My question is, what commands are available to show these memory usage figures in a clear and simple way? Bonus points if they're present in the "Core" install of Solaris. 'sar' doesn't count :)
Here are the basics. I'm not sure that any of these count as "clear and simple" though.
ps(1)
For process-level view:
$ ps -opid,vsz,rss,osz,args
PID VSZ RSS SZ COMMAND
1831 1776 1008 222 ps -opid,vsz,rss,osz,args
1782 3464 2504 433 -bash
$
vsz/VSZ: total virtual process size (kb)
rss/RSS: resident set size (kb, may be inaccurate(!), see man)
osz/SZ: total size in memory (pages)
To compute byte size from pages:
$ sz_pages=$(ps -o osz -p $pid | grep -v SZ )
$ sz_bytes=$(( $sz_pages * $(pagesize) ))
$ sz_mbytes=$(( $sz_bytes / ( 1024 * 1024 ) ))
$ echo "$pid OSZ=$sz_mbytes MB"
vmstat(1M)
$ vmstat 5 5
kthr memory page disk faults cpu
r b w swap free re mf pi po fr de sr rm s3 -- -- in sy cs us sy id
0 0 0 535832 219880 1 2 0 0 0 0 0 -0 0 0 0 402 19 97 0 1 99
0 0 0 514376 203648 1 4 0 0 0 0 0 0 0 0 0 402 19 96 0 1 99
^C
prstat(1M)
PID USERNAME SIZE RSS STATE PRI NICE TIME CPU PROCESS/NLWP
1852 martin 4840K 3600K cpu0 59 0 0:00:00 0.3% prstat/1
1780 martin 9384K 2920K sleep 59 0 0:00:00 0.0% sshd/1
...
swap(1)
"Long listing" and "summary" modes:
$ swap -l
swapfile dev swaplo blocks free
/dev/zvol/dsk/rpool/swap 256,1 16 1048560 1048560
$ swap -s
total: 42352k bytes allocated + 20192k reserved = 62544k used, 607672k available
$
top(1)
An older version (3.51) is available on the Solaris companion CD from Sun, with the disclaimer that this is "Community (not Sun) supported".

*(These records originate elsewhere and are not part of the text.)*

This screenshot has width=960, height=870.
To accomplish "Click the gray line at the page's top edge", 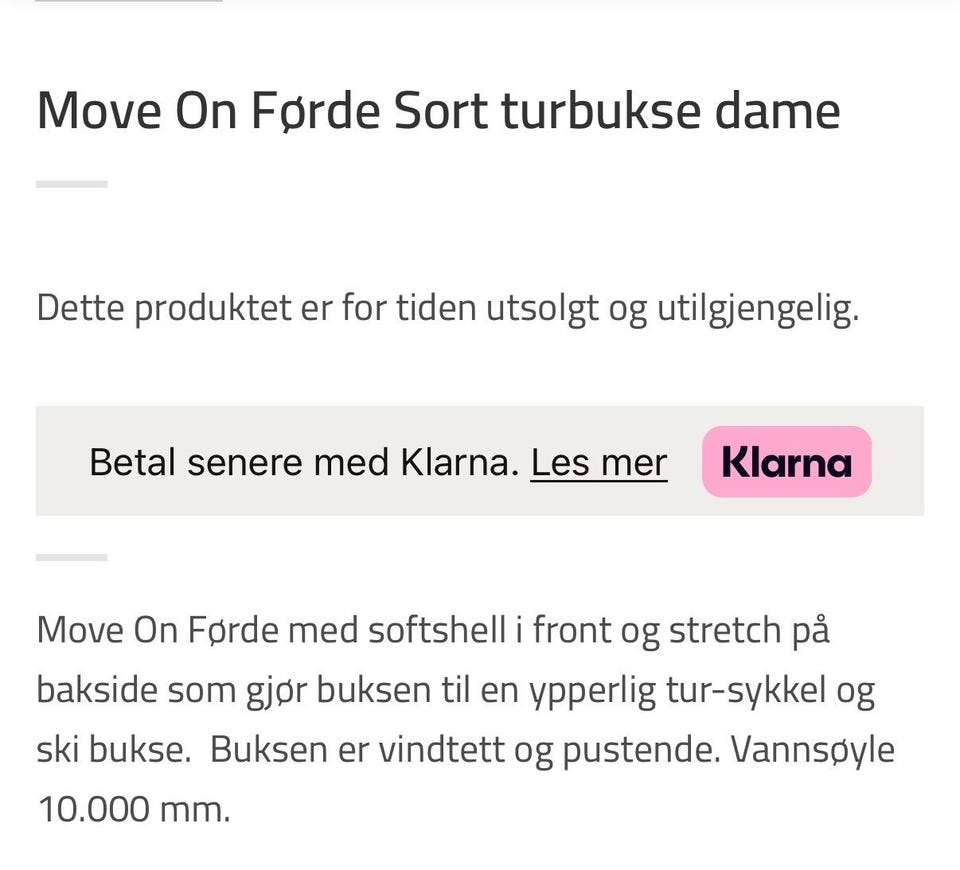I will coord(129,1).

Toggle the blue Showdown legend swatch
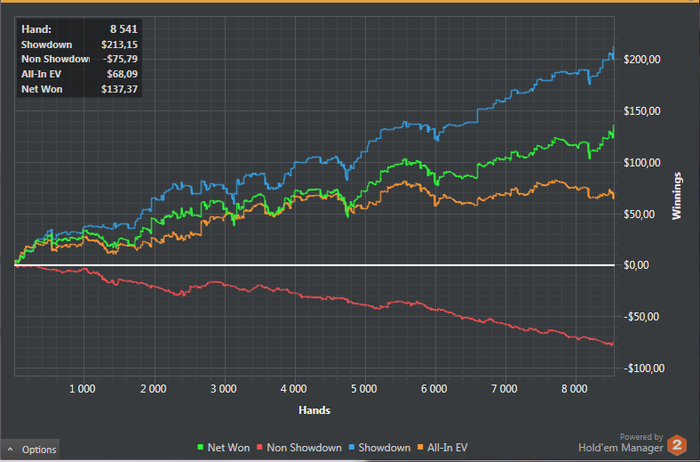(351, 447)
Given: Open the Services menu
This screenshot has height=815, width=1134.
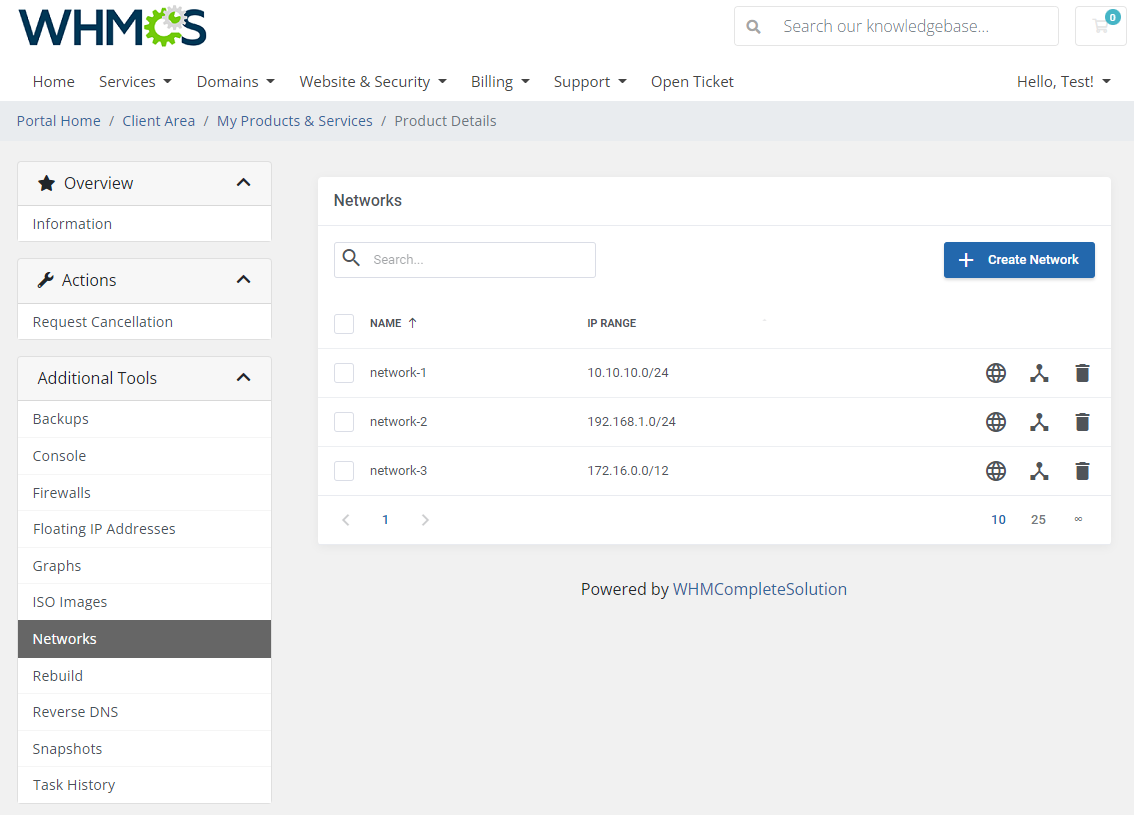Looking at the screenshot, I should pyautogui.click(x=135, y=81).
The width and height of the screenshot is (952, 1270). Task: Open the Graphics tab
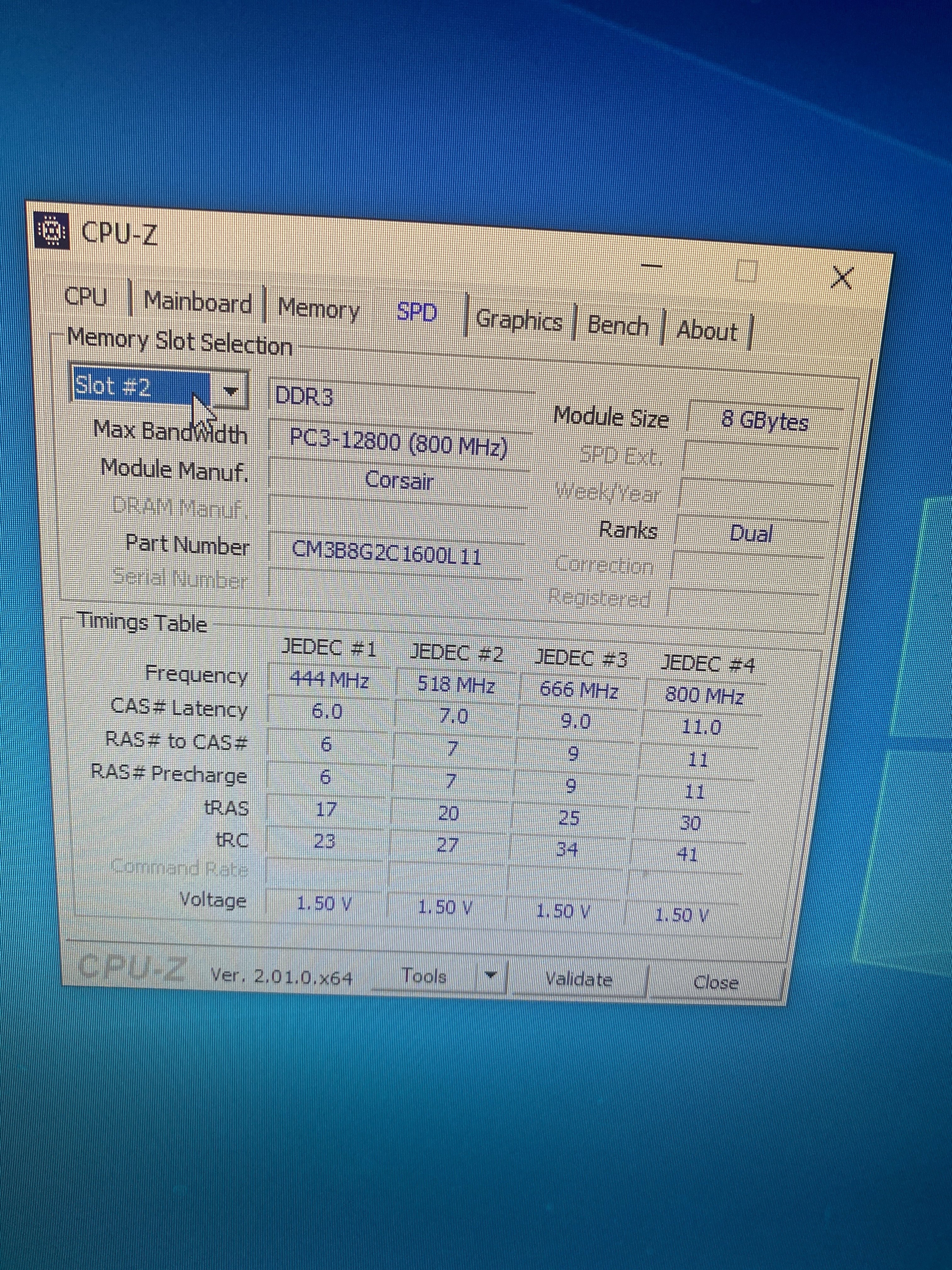point(519,320)
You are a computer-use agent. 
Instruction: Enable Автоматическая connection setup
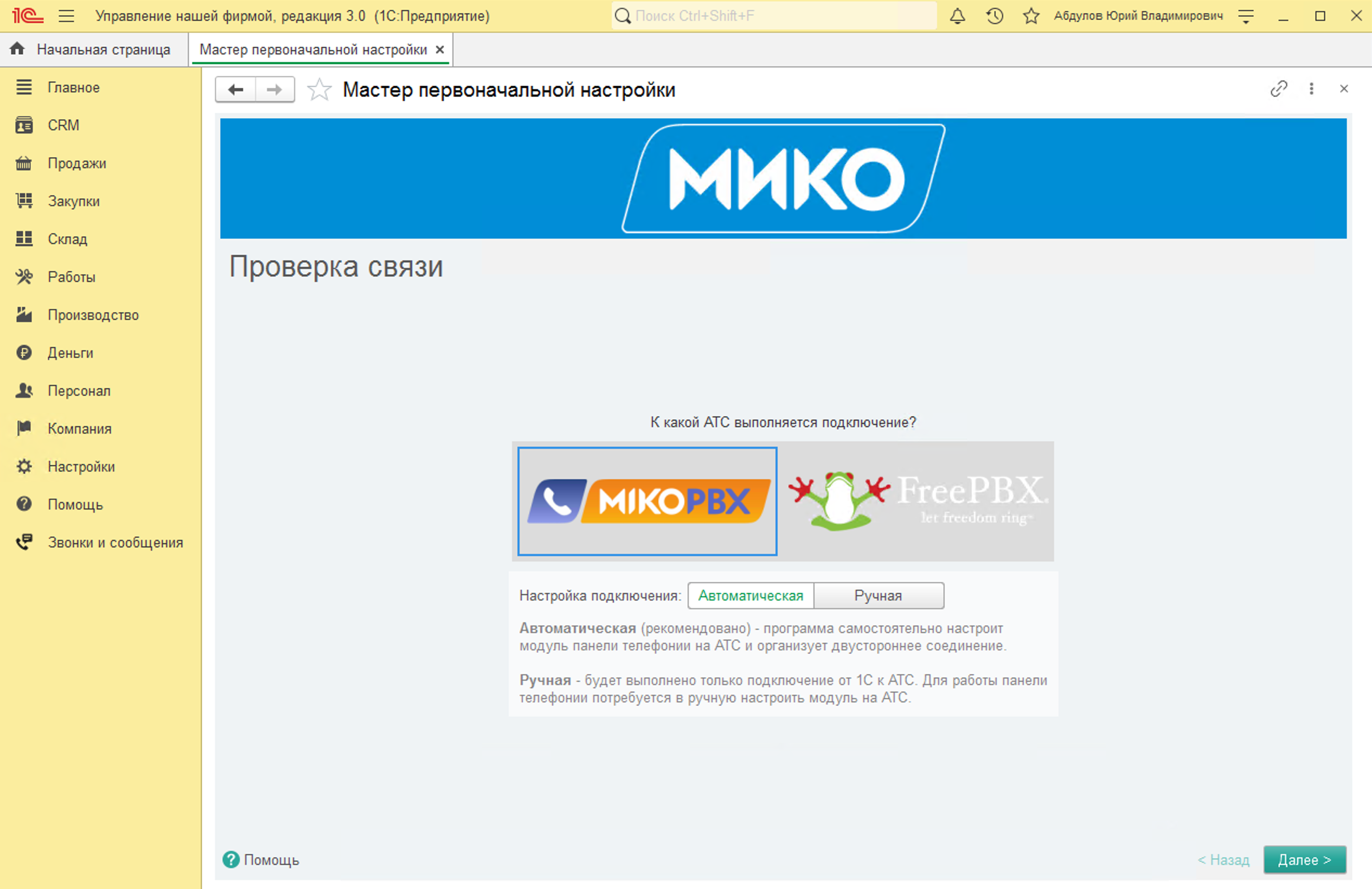pyautogui.click(x=750, y=596)

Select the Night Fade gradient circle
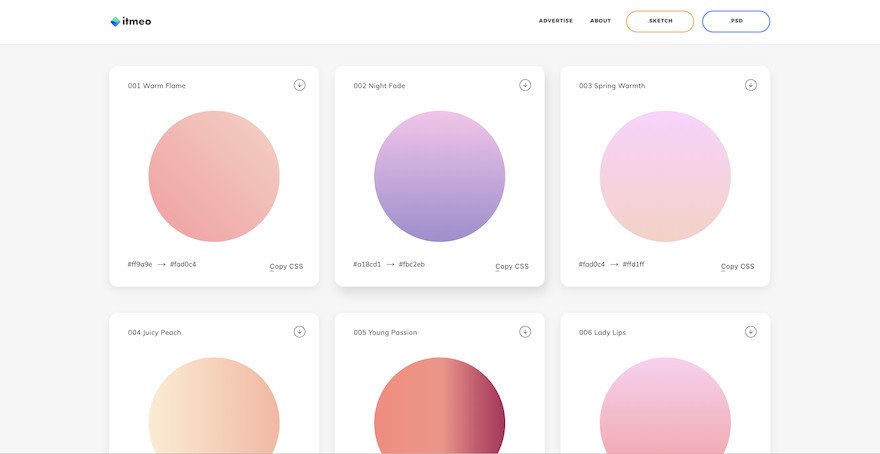[440, 176]
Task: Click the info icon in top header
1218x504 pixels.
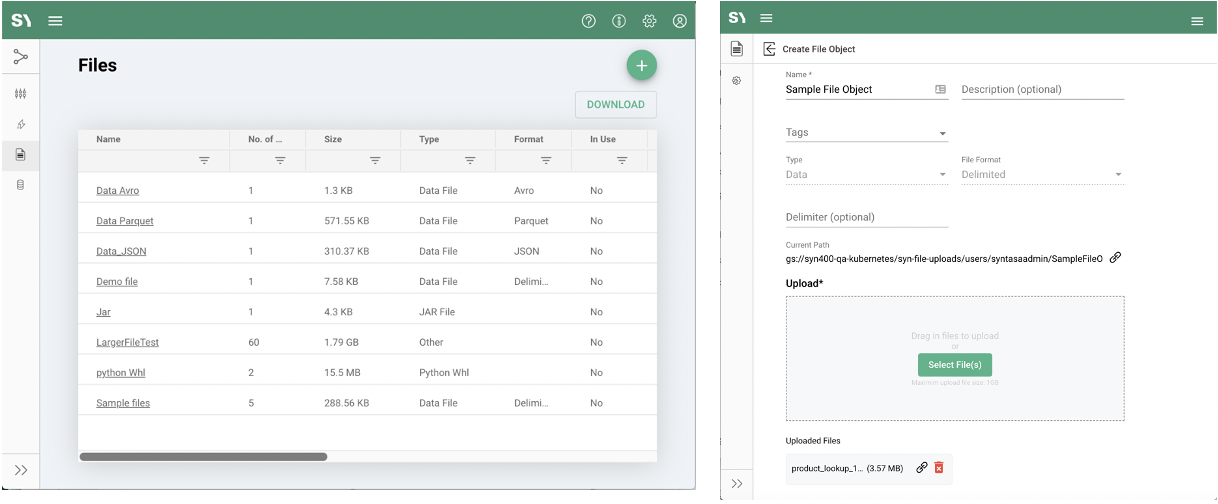Action: 619,21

More recent binary packages available from sunfreeware.com or blastwave.org.
load averages: 0.02, 0.00, 0.00; up 2+12:31:38 08:53:58
31 processes: 30 sleeping, 1 on cpu
CPU states: 98.0% idle, 0.0% user, 2.0% kernel, 0.0% iowait, 0.0% swap
Memory: 1024M phys mem, 197M free mem, 512M total swap, 512M free swap
PID USERNAME LWP PRI NICE SIZE RES STATE TIME CPU COMMAND
1898 martin 1 54 0 3336K 1808K cpu 0:00 0.96% top
7 root 11 59 0 10M 7912K sleep 0:09 0.02% svc.startd
sar(1M)
And just what's wrong with sar? :)
# echo ::memstat | mdb -k
Page Summary Pages MB %Tot
------------ ---------------- ---------------- ----
Kernel 7308 57 23%
Anon 9055 70 29%
Exec and libs 1968 15 6%
Page cache 2224 17 7%
Free (cachelist) 6470 50 20%
Free (freelist) 4641 36 15%
Total 31666 247
Physical 31256 244
"top" is usually available on Solaris.
If not then revert to "vmstat" which is available on most UNIX system.
It should look something like this (from an AIX box)
vmstat
System configuration: lcpu=4 mem=12288MB ent=2.00
kthr memory page faults cpu
----- ----------- ------------------------ ------------ -----------------------
r b avm fre re pi po fr sr cy in sy cs us sy id wa pc ec
2 1 1614644 585722 0 0 1 22 104 0 808 29047 2767 12 8 77 3 0.45 22.3
the colums "avm" and "fre" tell you the total memory and free memery.
a "man vmstat" should get you the gory details.
Top can be compiled from sources or downloaded from sunfreeware.com. As previously posted, vmstat is available (I believe it's in the core install?).
The command free is nice. Takes a short while to understand the "+/- buffers/cache", but the idea is that cache and buffers doesn't really count when evaluating "free", as it can be dumped right away. Therefore, to see how much free (and used) memory you have, you need to remove the cache/buffer usage - which is conveniently done for you.